> **What you will do**
1. In the post about giving up casual sex, how long did the late-night hookups with the man met on Tinder go on?
2. From the post about giving up casual sex, reproduce word for word the passage that begins at the words "After 5 months he" and stops after the words "spoke to me again.".

> **Text passage**
-*-

I (31f) have decided to stop having casual sex /u/Forsaken-Candy-5410 Sex

I don’t understand this hook up culture at all.

For a long time I’ve engaged in casual sex and it has never ended well. At the start of the year I left my partner of 3 years because he cheated on me when my mother died. I’ve never felt so low. I met someone a couple of months after on tinder after asking for a date. I just wanted someone to take me out so I felt like a worthwhile person again. But our schedules never aligned. We ended up having late night hook ups instead. I didn’t have any feelings towards him then, but it was mind-bending, magical sex. I became hooked to him. The more I got to know him the more I liked. This went on for 5 months. I eventually developed feelings for him, I told him that. He claimed he didn’t want to hurt me. I stupidly stayed.

After 5 months he started to act rudely towards me, being dismissive, bragging about all the other women he’s been with at the time. And he said one thing the last time we hooked up that I’ll never forget;

“You don’t make a man fall in love with you through sex”

I was appalled. I didn’t use my body to get him to love me. I liked who he was as a person and was hoping he liked who I was also. But then it hit me, after 5 months, I never got that date. Not even a dinner out, a walk in the park, nothing. I saw him exclusively in the bedroom. So I cut ties. He was cruel and nasty about it, I now despise him.

2 months later I had met someone through work, we had a one night stand. I didn’t have feelings for him, but I did want to get to know him better. After that night he never spoke to me again.

Then there was another, I decided after all that has happened that I won’t have sex but we can “fool around” if you know what I mean. So we did, again once, and he also didn’t speak to me again.

Then last month I hung out with someone else, we kissed, he wanted to have sex with me and I said no. I decided I wanted nothing to do with casual sex anymore. The next day he told me he wasnt interested in pursuing me. At this point I was at a loss for words. I felt worthless.

Then something truly horrible happened to me this week. I have this friend I’ve known for a while, I’ve always had a crush on him but I didn’t think he was interested so I kept him at a distance for both our sakes. On Christmas eve we were at a party together and he offered to take me home on his motorbike, my first time on a bike so I was excited. On the way home he pulled into the local airport take-off look out. He asked if he could kiss me, I was so excited of course I said yes. We went back to his, we hooked up. That began our week of passion. Unlike the first guy I mentioned, he was gentle, loving, kind and giving. He taught me new things in the bedroom and we’d have wonderful conversations. We admitted we were both crushing on each other and I felt on cloud nine. Had I finally found someone who mutually likes me too? We were inseparable all week. I went to his, he came to mine, we hung out in our friend group without any awkwardness. We kept it secret.

-*-

Element and text position data:
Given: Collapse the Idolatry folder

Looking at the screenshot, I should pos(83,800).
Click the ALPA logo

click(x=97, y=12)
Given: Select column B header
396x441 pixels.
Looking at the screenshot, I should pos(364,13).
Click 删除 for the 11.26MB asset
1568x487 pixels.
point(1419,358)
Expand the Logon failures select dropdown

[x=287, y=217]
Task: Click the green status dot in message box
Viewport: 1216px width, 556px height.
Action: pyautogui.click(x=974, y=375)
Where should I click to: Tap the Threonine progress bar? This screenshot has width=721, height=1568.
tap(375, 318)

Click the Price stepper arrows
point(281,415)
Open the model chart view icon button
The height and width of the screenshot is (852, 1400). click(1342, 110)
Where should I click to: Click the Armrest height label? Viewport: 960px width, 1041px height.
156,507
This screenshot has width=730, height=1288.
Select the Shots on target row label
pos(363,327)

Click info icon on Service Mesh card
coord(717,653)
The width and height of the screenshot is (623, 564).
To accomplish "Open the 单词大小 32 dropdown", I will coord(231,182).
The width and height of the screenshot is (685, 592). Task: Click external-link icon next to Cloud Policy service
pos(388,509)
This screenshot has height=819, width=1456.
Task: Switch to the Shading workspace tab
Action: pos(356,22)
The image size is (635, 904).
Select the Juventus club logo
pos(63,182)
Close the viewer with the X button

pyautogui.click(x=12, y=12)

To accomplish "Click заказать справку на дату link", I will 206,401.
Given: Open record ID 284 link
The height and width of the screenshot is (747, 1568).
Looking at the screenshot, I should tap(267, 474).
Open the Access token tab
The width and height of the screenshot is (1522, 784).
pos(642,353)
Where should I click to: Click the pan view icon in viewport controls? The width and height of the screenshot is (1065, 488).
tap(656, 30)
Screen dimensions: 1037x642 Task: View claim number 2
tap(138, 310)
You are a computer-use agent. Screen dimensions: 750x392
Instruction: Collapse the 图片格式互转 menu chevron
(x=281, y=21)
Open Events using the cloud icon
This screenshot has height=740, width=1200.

-*-

> **Solutions to the problems**
1. Five months.

2.
After 5 months he started to act rudely towards me, being dismissive, bragging about all the other women he’s been with at the time. And he said one thing the last time we hooked up that I’ll never forget;

“You don’t make a man fall in love with you through sex”

I was appalled. I didn’t use my body to get him to love me. I liked who he was as a person and was hoping he liked who I was also. But then it hit me, after 5 months, I never got that date. Not even a dinner out, a walk in the park, nothing. I saw him exclusively in the bedroom. So I cut ties. He was cruel and nasty about it, I now despise him.

2 months later I had met someone through work, we had a one night stand. I didn’t have feelings for him, but I did want to get to know him better. After that night he never spoke to me again.